== Segment start ==

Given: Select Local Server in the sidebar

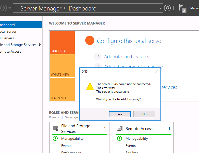Looking at the screenshot, I should point(8,31).
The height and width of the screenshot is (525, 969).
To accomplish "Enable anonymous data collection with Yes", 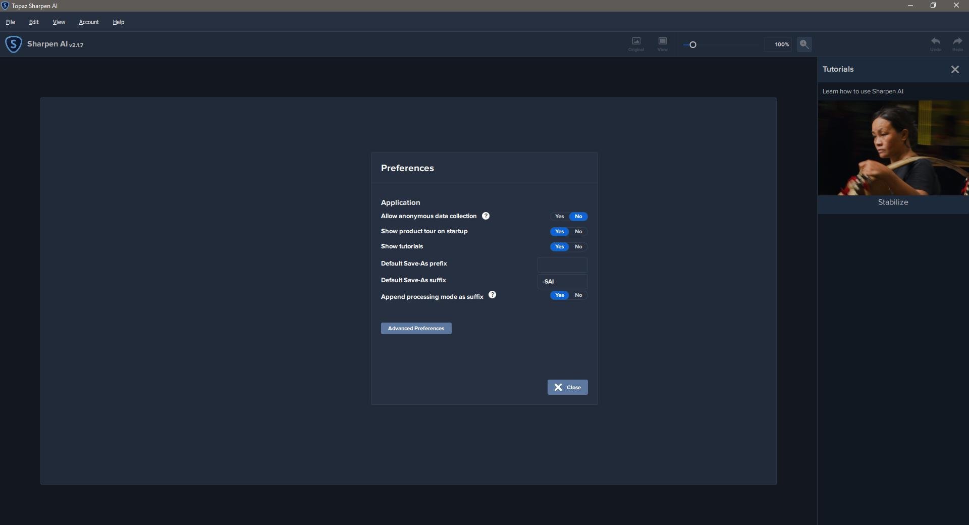I will [x=559, y=217].
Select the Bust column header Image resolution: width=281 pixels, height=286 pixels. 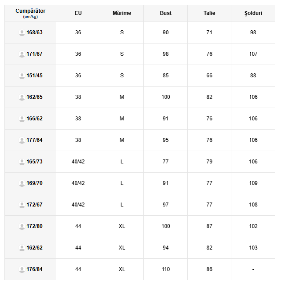pos(166,13)
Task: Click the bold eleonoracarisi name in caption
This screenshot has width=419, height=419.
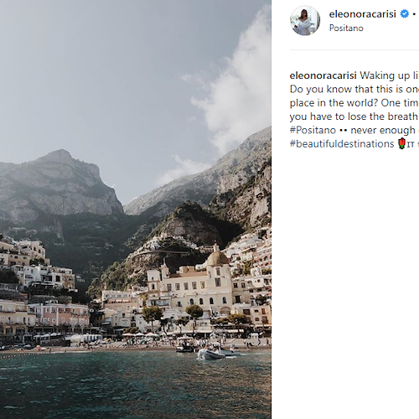Action: tap(323, 75)
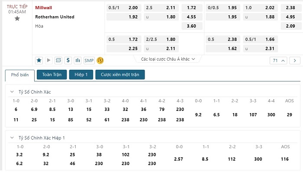Screen dimensions: 303x172
Task: Collapse the 'Tỷ Số Chính Xác' section
Action: click(x=12, y=92)
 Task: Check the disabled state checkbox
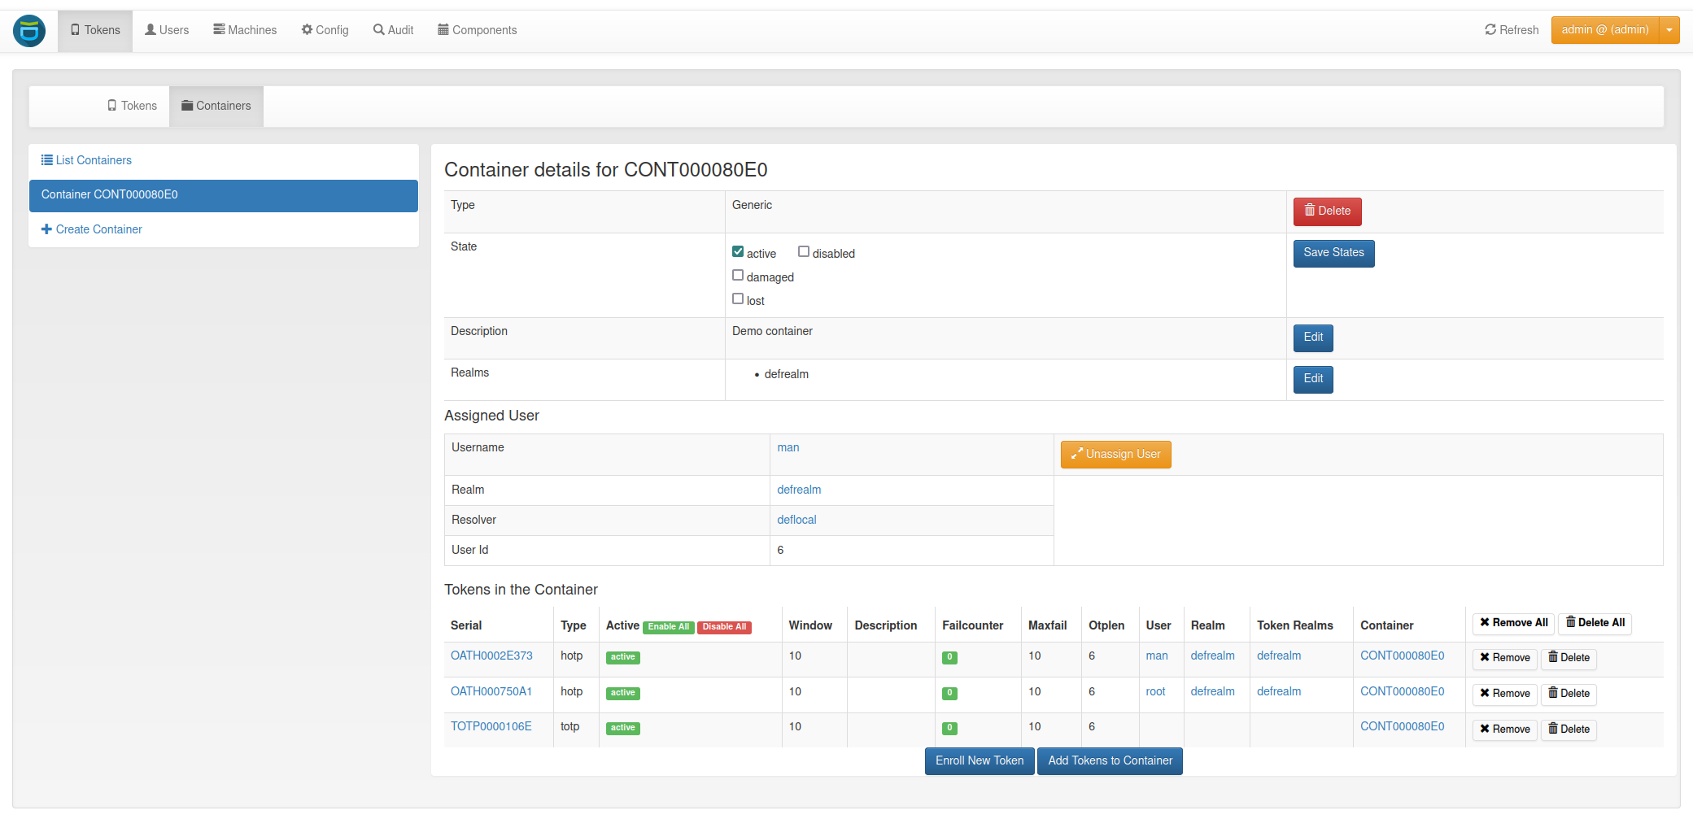click(x=804, y=251)
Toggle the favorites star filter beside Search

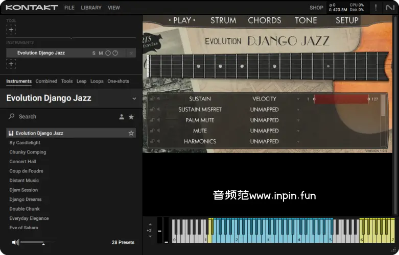pyautogui.click(x=131, y=117)
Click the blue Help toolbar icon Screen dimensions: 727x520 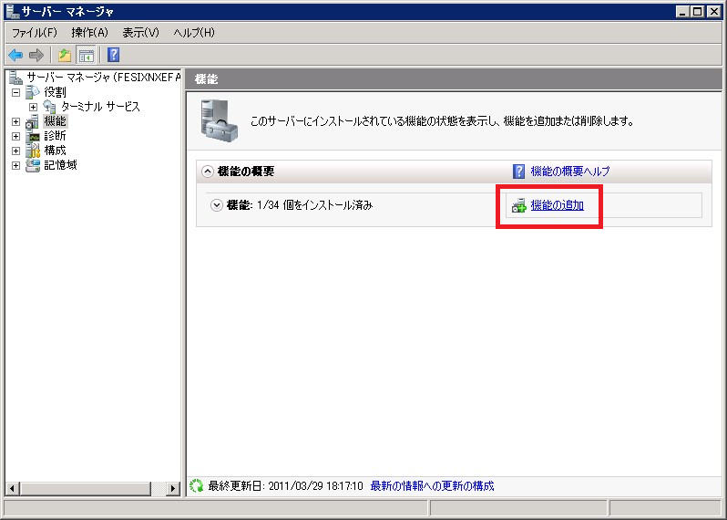coord(114,55)
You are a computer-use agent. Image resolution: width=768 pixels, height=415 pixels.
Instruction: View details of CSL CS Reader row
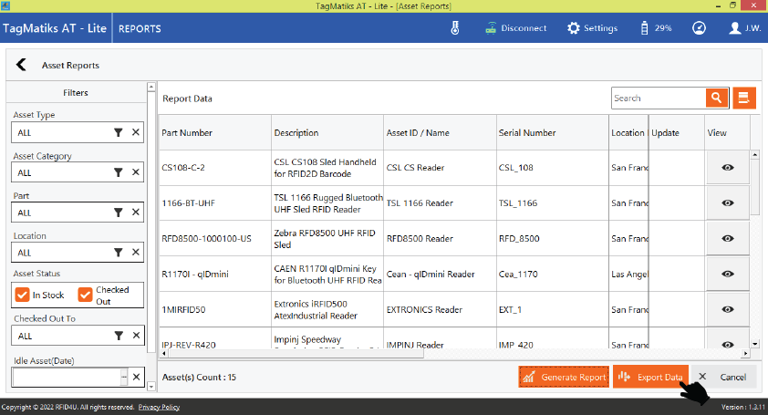coord(728,168)
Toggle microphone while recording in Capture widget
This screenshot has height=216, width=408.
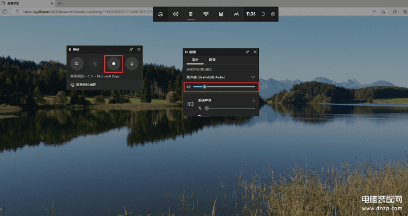point(132,63)
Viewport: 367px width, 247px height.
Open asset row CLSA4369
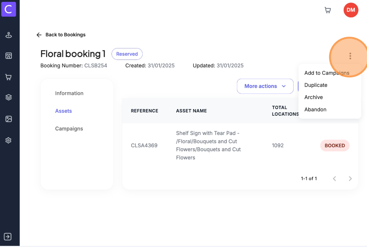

== Segment end ==

Print exactly, and print only, the lines from the line with "You are a computer-use" through the last line of the entries, both ends included. No pictures belong in the result.

→ **Completed task**
You are a computer-use agent. Image resolution: width=768 pixels, height=415 pixels.
Instruction: View details of CSL CS Reader row
coord(728,168)
Toggle microphone while recording in Capture widget
This screenshot has height=216, width=408.
point(132,63)
Viewport: 367px width, 247px height.
Open asset row CLSA4369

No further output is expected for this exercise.